** INPUT RECORDS follows **
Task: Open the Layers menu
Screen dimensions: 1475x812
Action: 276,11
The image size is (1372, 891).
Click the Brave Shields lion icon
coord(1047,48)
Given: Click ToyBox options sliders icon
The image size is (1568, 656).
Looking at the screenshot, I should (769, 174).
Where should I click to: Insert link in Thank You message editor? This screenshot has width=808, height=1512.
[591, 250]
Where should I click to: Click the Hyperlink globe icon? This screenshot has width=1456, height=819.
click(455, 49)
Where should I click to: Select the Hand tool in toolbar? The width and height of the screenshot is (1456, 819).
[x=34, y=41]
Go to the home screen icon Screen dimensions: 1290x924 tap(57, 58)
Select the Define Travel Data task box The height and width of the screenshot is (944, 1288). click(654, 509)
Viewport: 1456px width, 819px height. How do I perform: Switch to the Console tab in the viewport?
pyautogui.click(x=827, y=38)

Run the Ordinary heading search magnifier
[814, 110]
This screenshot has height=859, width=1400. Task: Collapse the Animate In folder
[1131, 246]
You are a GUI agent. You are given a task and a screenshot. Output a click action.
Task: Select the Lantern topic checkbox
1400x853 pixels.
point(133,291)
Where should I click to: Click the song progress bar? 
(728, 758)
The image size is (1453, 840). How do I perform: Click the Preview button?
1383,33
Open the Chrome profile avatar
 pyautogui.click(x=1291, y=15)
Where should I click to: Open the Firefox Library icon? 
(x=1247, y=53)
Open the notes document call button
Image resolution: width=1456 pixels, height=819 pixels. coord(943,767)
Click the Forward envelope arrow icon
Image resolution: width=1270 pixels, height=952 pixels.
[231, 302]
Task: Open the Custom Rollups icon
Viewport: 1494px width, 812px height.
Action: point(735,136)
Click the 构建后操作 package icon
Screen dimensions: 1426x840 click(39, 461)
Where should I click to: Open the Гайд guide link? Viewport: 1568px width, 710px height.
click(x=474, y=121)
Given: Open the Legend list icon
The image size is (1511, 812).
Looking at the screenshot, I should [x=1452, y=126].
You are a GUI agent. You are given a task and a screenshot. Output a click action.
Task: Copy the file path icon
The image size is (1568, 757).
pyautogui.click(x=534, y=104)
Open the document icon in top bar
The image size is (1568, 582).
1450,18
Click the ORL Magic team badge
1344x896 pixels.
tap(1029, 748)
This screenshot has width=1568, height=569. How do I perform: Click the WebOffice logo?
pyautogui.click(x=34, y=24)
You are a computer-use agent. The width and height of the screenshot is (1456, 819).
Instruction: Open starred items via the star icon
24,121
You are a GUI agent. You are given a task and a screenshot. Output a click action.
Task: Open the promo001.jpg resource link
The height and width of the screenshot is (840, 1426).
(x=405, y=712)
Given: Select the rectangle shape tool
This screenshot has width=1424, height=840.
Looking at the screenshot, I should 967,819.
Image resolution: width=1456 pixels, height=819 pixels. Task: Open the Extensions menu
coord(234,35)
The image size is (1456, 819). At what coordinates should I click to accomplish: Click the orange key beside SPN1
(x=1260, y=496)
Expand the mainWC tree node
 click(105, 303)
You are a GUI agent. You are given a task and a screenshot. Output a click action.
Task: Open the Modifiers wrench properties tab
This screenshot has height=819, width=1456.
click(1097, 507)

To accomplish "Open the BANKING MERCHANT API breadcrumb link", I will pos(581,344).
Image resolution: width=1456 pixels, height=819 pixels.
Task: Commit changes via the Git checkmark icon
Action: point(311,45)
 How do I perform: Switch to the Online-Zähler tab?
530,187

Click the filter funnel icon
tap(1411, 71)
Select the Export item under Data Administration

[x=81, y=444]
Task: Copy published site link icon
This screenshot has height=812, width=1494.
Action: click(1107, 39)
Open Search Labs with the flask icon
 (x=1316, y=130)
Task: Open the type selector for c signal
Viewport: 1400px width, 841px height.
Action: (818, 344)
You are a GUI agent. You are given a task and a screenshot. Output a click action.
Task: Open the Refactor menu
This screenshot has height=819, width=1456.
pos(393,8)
** End of INPUT RECORDS **
WHAT TO PRODUCE: Write down the entire listing above verbatim.

RESULT OF THIS TASK:
Task: Open the Layers menu
Screen dimensions: 1475x812
Action: 276,11
The image size is (1372, 891).
Click the Brave Shields lion icon
coord(1047,48)
Given: Click ToyBox options sliders icon
The image size is (1568, 656).
Looking at the screenshot, I should (769, 174).
Where should I click to: Insert link in Thank You message editor? This screenshot has width=808, height=1512.
[591, 250]
Where should I click to: Click the Hyperlink globe icon? This screenshot has width=1456, height=819.
click(455, 49)
Where should I click to: Select the Hand tool in toolbar? The width and height of the screenshot is (1456, 819).
[x=34, y=41]
Go to the home screen icon Screen dimensions: 1290x924 tap(57, 58)
Select the Define Travel Data task box The height and width of the screenshot is (944, 1288). click(654, 509)
Viewport: 1456px width, 819px height. How do I perform: Switch to the Console tab in the viewport?
pyautogui.click(x=827, y=38)

Run the Ordinary heading search magnifier
[814, 110]
This screenshot has height=859, width=1400. Task: Collapse the Animate In folder
[1131, 246]
You are a GUI agent. You are given a task and a screenshot. Output a click action.
Task: Select the Lantern topic checkbox
1400x853 pixels.
point(133,291)
Where should I click to: Click the song progress bar? 
(728, 758)
The image size is (1453, 840). How do I perform: Click the Preview button?
1383,33
Open the Chrome profile avatar
 pyautogui.click(x=1291, y=15)
Where should I click to: Open the Firefox Library icon? 
(x=1247, y=53)
Open the notes document call button
Image resolution: width=1456 pixels, height=819 pixels. coord(943,767)
Click the Forward envelope arrow icon
Image resolution: width=1270 pixels, height=952 pixels.
[231, 302]
Task: Open the Custom Rollups icon
Viewport: 1494px width, 812px height.
Action: point(735,136)
Click the 构建后操作 package icon
Screen dimensions: 1426x840 click(39, 461)
Where should I click to: Open the Гайд guide link? Viewport: 1568px width, 710px height.
click(x=474, y=121)
Given: Open the Legend list icon
The image size is (1511, 812).
Looking at the screenshot, I should [x=1452, y=126].
You are a GUI agent. You are given a task and a screenshot. Output a click action.
Task: Copy the file path icon
The image size is (1568, 757).
pyautogui.click(x=534, y=104)
Open the document icon in top bar
The image size is (1568, 582).
1450,18
Click the ORL Magic team badge
1344x896 pixels.
tap(1029, 748)
This screenshot has width=1568, height=569. How do I perform: Click the WebOffice logo?
pyautogui.click(x=34, y=24)
You are a computer-use agent. The width and height of the screenshot is (1456, 819).
Instruction: Open starred items via the star icon
24,121
You are a GUI agent. You are given a task and a screenshot. Output a click action.
Task: Open the promo001.jpg resource link
The height and width of the screenshot is (840, 1426).
(x=405, y=712)
Given: Select the rectangle shape tool
This screenshot has width=1424, height=840.
Looking at the screenshot, I should 967,819.
Image resolution: width=1456 pixels, height=819 pixels. Task: Open the Extensions menu
coord(234,35)
The image size is (1456, 819). At what coordinates should I click to accomplish: Click the orange key beside SPN1
(x=1260, y=496)
Expand the mainWC tree node
 click(105, 303)
You are a GUI agent. You are given a task and a screenshot. Output a click action.
Task: Open the Modifiers wrench properties tab
This screenshot has height=819, width=1456.
click(1097, 507)

To accomplish "Open the BANKING MERCHANT API breadcrumb link", I will pos(581,344).
Image resolution: width=1456 pixels, height=819 pixels.
Task: Commit changes via the Git checkmark icon
Action: point(311,45)
 How do I perform: Switch to the Online-Zähler tab?
530,187

Click the filter funnel icon
tap(1411, 71)
Select the Export item under Data Administration

[x=81, y=444]
Task: Copy published site link icon
This screenshot has height=812, width=1494.
Action: click(1107, 39)
Open Search Labs with the flask icon
 (x=1316, y=130)
Task: Open the type selector for c signal
Viewport: 1400px width, 841px height.
Action: (818, 344)
You are a GUI agent. You are given a task and a screenshot. Output a click action.
Task: Open the Refactor menu
This screenshot has height=819, width=1456.
pos(393,8)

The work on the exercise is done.